The Friday revelation that the University of Notre Dame’s president, the Rev. John I. Jenkins, tested positive for Covid-19 less than a week after appearing unmasked at the White House spurred intense criticism and calls for his resignation. And it brought charges that the university was guilty of a double standard by asking students to follow social-distancing rules while allowing the president to flout them.

The disclosure came just hours after President Trump — who this week ridiculed former Vice President Joseph R. Biden Jr. for wearing a mask — dropped the bombshell news on Twitter early Friday morning that he and the first lady, Melania Trump, had tested positive for the virus.

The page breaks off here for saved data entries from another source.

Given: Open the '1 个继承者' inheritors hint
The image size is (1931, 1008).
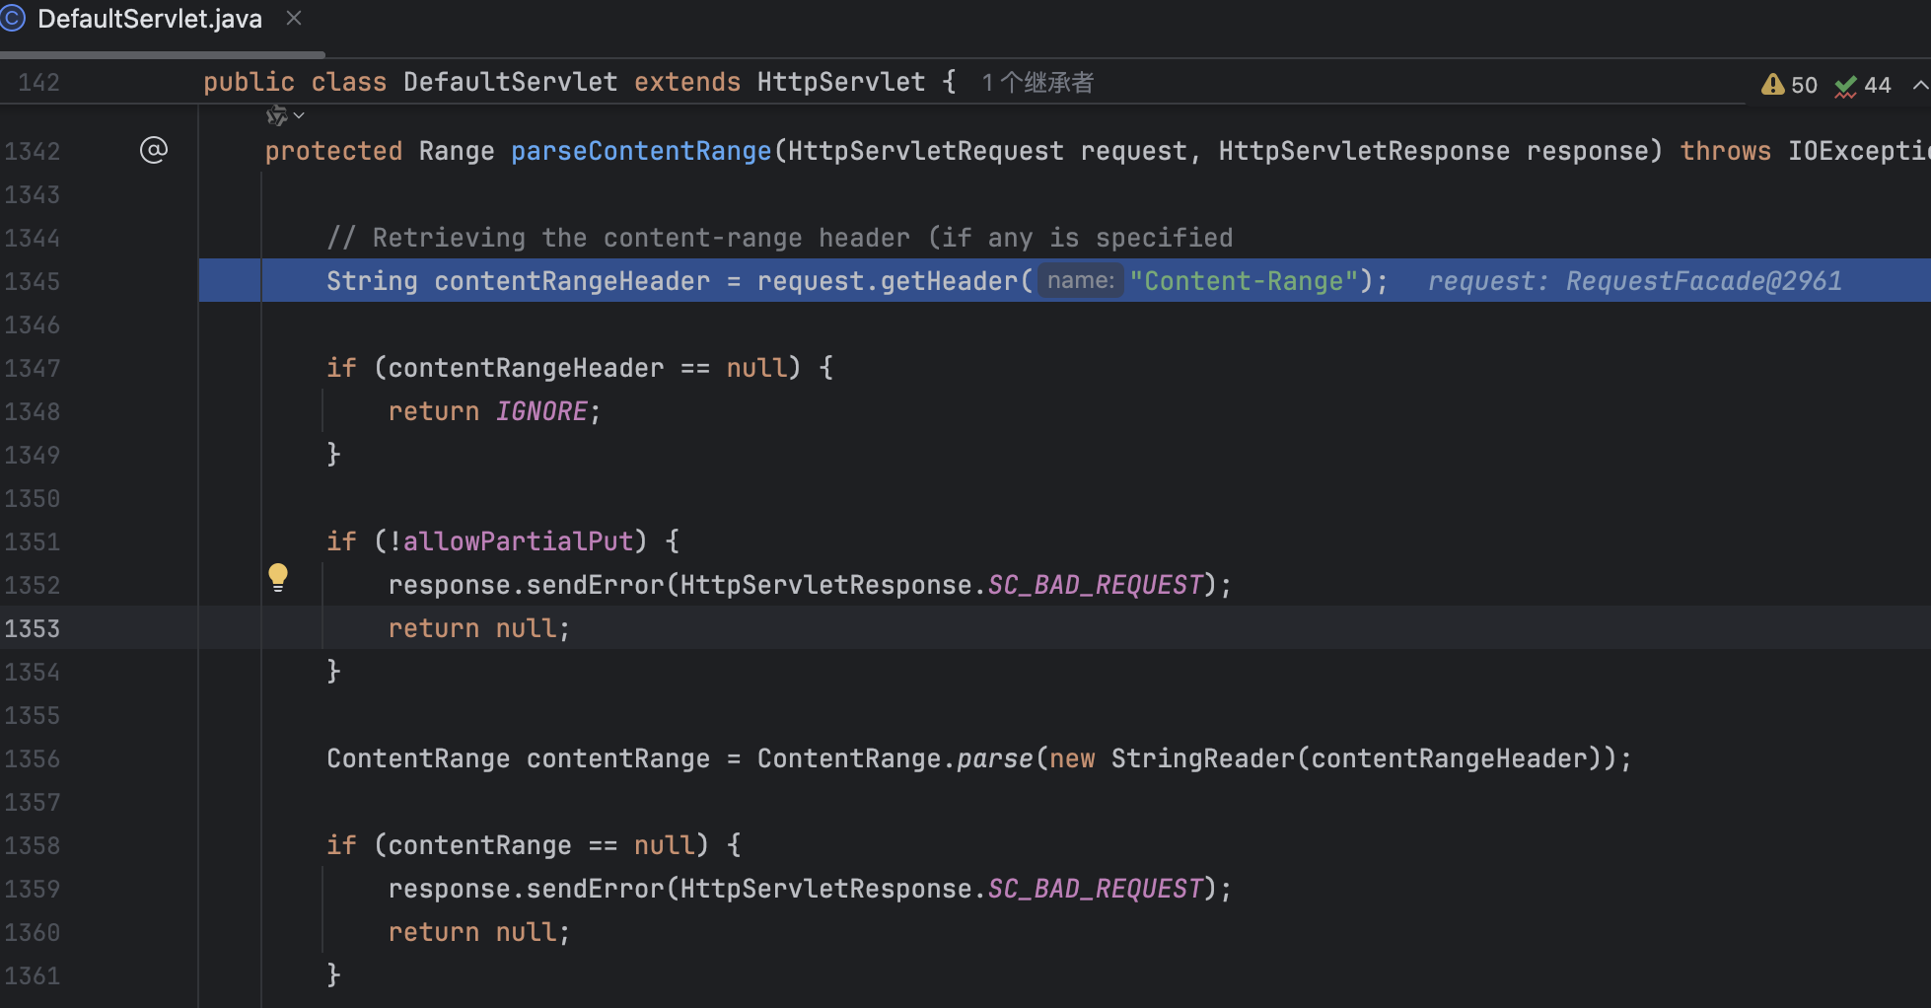Looking at the screenshot, I should click(x=1037, y=83).
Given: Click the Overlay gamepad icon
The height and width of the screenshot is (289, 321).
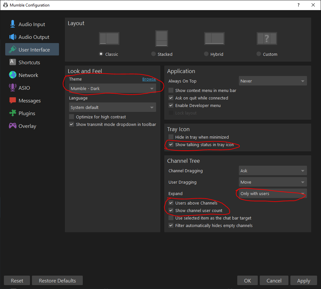Looking at the screenshot, I should (x=13, y=126).
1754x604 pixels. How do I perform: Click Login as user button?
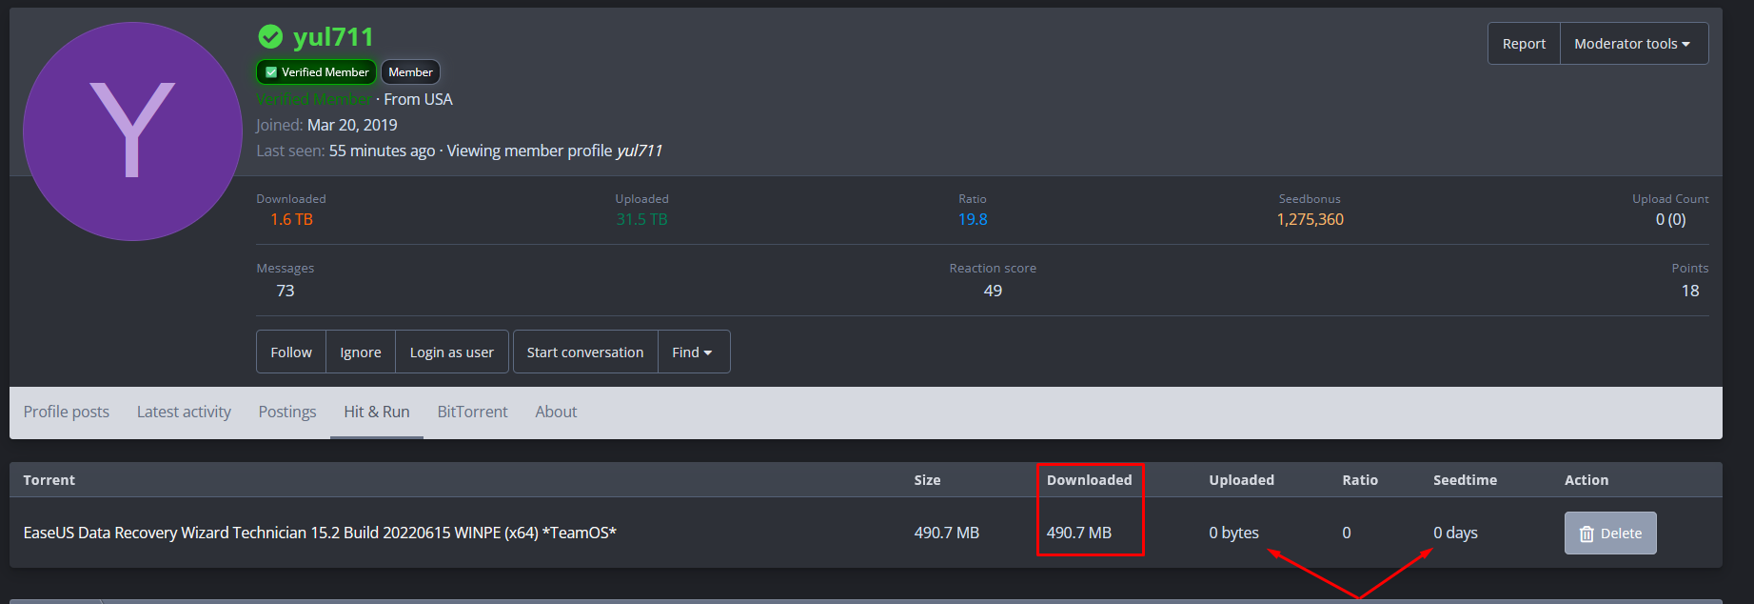(x=451, y=352)
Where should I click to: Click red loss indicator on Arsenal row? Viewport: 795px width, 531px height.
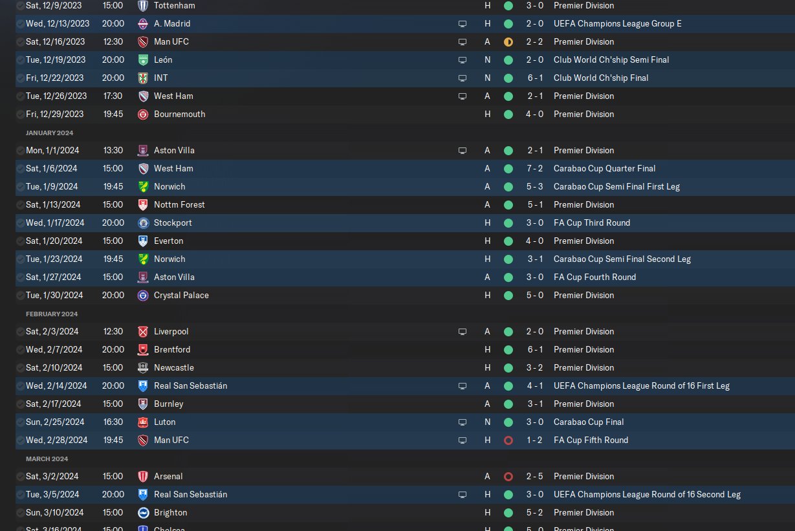pyautogui.click(x=508, y=476)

By Saturday morning, Jenkins and four other guests who attended the September 26 event — Sen. Mike Lee of Utah, Sen. Thom Tillis of North Carolina, the former White House adviser Kellyanne Conway, and Chris Christie, the former New Jersey governor — had all revealed their positive tests. Trump, who was reportedly showing mild symptoms, was transported Friday evening to Walter Reed National Military Medical Center.

Jenkins had been among more than 150 guests at the Rose Garden ceremony where Trump formally introduced Judge Amy Coney Barrett, a Notre Dame law professor and alumna, as his nominee to succeed Ruth Bader Ginsburg on the U.S. Supreme Court.

The 87-year-old associate justice died on September 18 from complications of pancreatic cancer. Trump’s nomination of the socially conservative Barrett to fill the vacancy created by the death of the iconic Ginsburg before the November 3 presidential election infuriated liberals still seething over Senate Republicans’ refusal four years earlier to grant a hearing to President Barack Obama’s centrist Supreme Court nominee Merrick Garland.

When Jenkins was photographed maskless and craning his neck to see Trump introduce Barrett at the Rose Garden event, the criticism was swift and severe. But politics may have had little to do with it.

After the pandemic forced the abrupt shutdown of college campuses in the spring, Jenkins became an early and prominent advocate of reopening them safely and in person this fall. In May he wrote an op-ed in The New York Times in which he said that bringing students back to his university for face-to-face instruction was “worth the risk.” He cited Aristotle and argued that reopening Notre Dame was the university’s “attempt to find the courageous mean as we face the threat of the virus and seek to continue our mission of education and inquiry.”

Notre Dame was one of the first institutions to embrace higher education’s Thanksgiving scenario: Bring students to campus two weeks early, forgo fall break, then send them back home for the semester before Thanksgiving. The plan, as Jenkins laid it out in the Times op-ed, would involve extensive testing protocols, contact tracing, and quarantining. And of course “physical distancing and, in certain settings, the wearing of masks.”

Jenkins ran afoul of his own safety rules in early August, before fall classes had even started. The president posed for a photo, wearing a mask but tightly surrounded by a group of students on the quad. He quickly apologized to Notre Dame students for getting “swept up in the excitement and celebration of your return,” and vowed to adhere to distancing guidelines in the future.